Well, further comment on my part is almost superfluous! I feel as I have been listening to the same tape recording for most of my life. In just the past month the senior prelates of the “reformed” Roman Catholic Church of Pope Francis are continuing to hand out the nails to be hammered into the Church’s own coffin! When will the Pope begin to act firmly on his promises that there is no place in the Catholic Church for those who abuse children – and that Bishops and Religious leaders who cover up the child sexual abuse of children must resign?
Brian Mark Hennessy
I am amazed yet once again at the comments of senior prelates in my Church; comments which at best are naive and at worst adding once more to the atmosphere of defence and cover up of abuse of minors. There is a total lack of humility and much arrogance in these comments. I agree with Brian Henessey’s anger and frustration.
I have posted the comment that I am about to post before on this blog.
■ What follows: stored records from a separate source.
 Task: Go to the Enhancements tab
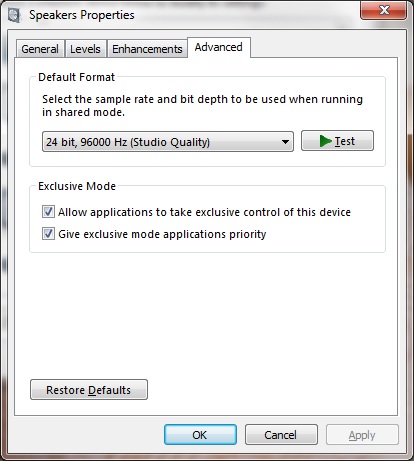click(x=147, y=49)
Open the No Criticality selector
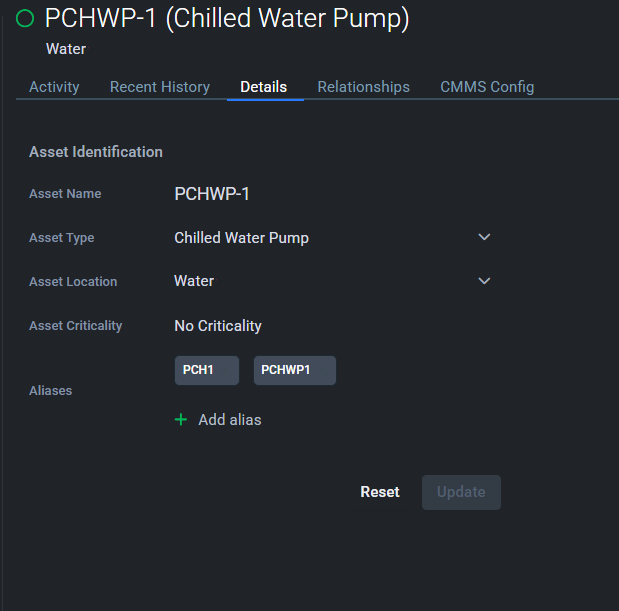 pyautogui.click(x=218, y=326)
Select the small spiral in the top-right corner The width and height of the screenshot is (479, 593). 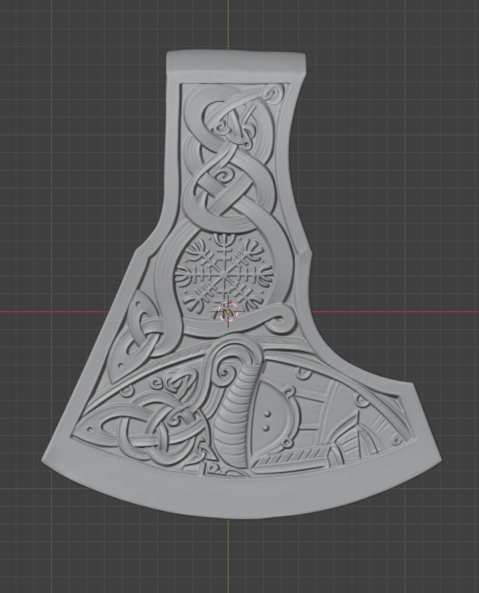pos(275,93)
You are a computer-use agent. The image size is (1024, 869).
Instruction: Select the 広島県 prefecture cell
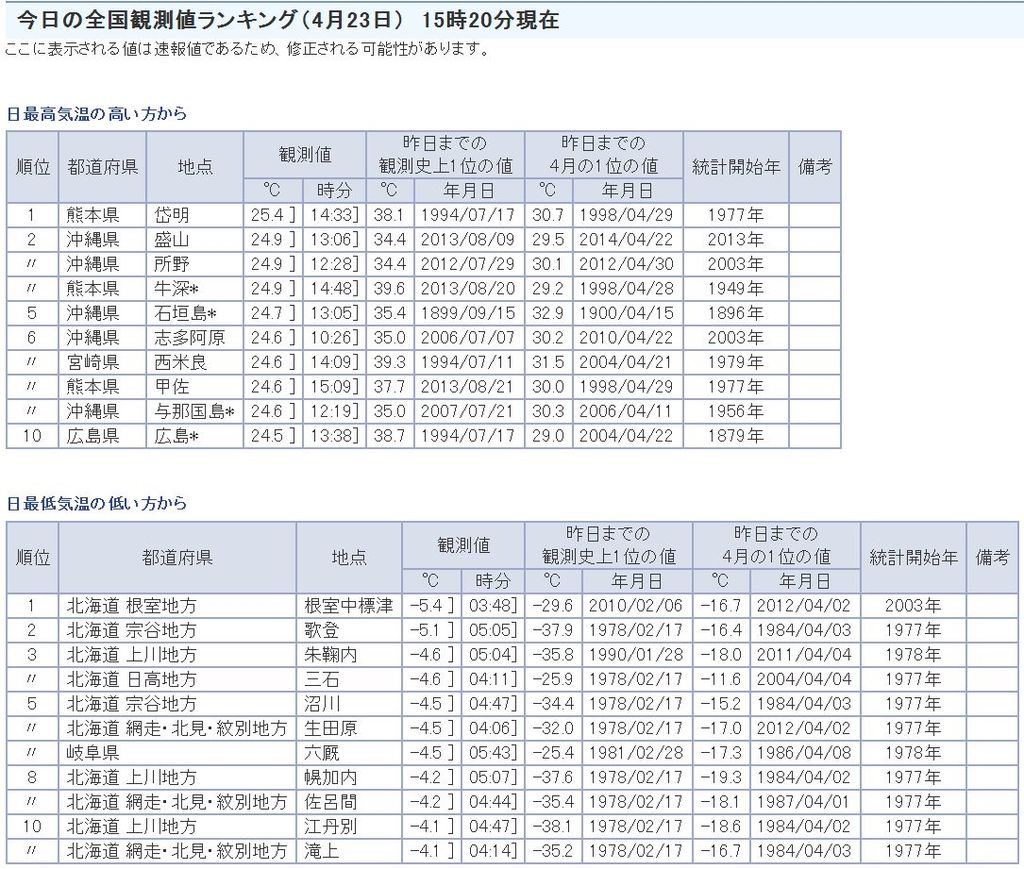[93, 436]
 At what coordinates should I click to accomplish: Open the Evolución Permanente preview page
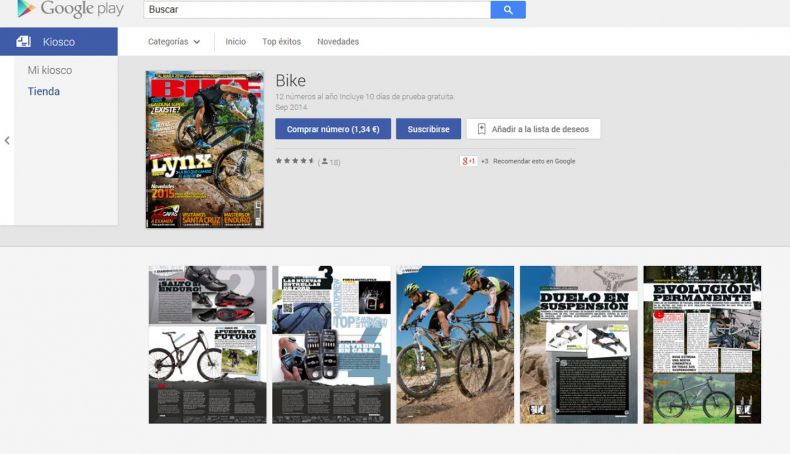click(x=702, y=345)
It ( the comment) upset and annoyed me when it was directed at me by the superior of the Comboni Missionaries Mother house in Verona.
I want to post it again because it highlites that, whatever many people may think, the Catholic Church has still a long way to go in its’ dealings with Clerical abuse.
Father Superior: (Comboni Missionaries Mother House Verona)
“If you are waiting for an acknowledgement you will be waiting a long time and your wait will be in vain.” — April 2015.